20110826

Changming Yuan


Were ‘I’ to Join the Word: An Anagram Poem

The flute would become futile
The printed could turn intrepid
The gale might grow agile
The glue would feel like guile
The stratagem might smell like a magistrate
The brush could look like hubris
The barter would sound like an arbiter


In This Digitalized World

Birth is a wonder
Death is a hunter
Nothing is in between
Except a number after a number


English Absurdities

There might be love in between gloves
But no egg in eggplant, or ham in hamburger

English muffins did not originate from England
Nor French fries from France

Sweetmeats are actually candies
While sweetbreads are meat though not sweet at all

Readers read, singers sing
But typewriters do not type, nor fingers fing

A mouse can multiply into mice
But a grouse never into grice

People may recite at a play and play at a recital
Their noses run while their feet smell
They park on the driveway, or drive on the parkway
Ship by truck and send cargo by ship

Teachers may be taught, but preachers are never praught
One goose may stand between two geese
So may one tooth between two teeth
But a booth can never be between two beeth

If vegetarians eat vegetables
What would so-called humanitarians do to humans?
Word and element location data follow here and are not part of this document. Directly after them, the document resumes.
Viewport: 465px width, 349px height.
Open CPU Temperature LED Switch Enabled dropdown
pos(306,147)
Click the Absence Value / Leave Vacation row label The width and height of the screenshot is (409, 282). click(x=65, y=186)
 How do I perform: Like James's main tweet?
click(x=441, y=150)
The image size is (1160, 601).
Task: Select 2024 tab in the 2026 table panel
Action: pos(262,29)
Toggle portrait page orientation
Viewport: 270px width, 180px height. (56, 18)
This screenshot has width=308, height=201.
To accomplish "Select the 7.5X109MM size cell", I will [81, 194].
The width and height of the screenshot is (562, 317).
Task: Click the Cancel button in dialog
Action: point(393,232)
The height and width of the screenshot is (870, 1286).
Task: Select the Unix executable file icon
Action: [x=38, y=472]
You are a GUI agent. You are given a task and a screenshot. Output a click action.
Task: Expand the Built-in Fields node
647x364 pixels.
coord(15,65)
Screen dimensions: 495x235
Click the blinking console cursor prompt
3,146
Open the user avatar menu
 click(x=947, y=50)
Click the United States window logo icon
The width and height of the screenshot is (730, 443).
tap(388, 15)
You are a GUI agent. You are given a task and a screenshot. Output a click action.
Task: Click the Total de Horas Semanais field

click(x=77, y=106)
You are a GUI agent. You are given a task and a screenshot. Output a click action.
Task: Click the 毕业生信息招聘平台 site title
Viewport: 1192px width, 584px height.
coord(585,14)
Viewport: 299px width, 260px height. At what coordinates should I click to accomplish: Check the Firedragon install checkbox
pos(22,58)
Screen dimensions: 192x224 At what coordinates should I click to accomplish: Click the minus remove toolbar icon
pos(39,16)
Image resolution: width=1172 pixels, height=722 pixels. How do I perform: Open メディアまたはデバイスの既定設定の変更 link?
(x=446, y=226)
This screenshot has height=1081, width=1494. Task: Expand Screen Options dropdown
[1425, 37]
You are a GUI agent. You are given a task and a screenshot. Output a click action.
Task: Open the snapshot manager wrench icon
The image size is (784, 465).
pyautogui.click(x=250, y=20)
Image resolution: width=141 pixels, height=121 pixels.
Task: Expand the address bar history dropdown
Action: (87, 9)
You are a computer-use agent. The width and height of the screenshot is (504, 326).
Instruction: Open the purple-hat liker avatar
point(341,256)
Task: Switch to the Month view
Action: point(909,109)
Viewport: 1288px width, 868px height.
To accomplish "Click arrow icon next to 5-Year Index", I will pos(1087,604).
Changming Yuan, author of Chansons of a Chinaman (2009) and co-author of Voices from the West Coast (2011), is a three-time Pushcart nominee who lives in Vancouver and has poetry appearing in Barrow Street, Best Canadian Poetry, BestNewPoemsOnline, dotdotdash, London Magazine, Otoliths, Southern Ocean Review and nearly 380 other journals/anthologies worldwide.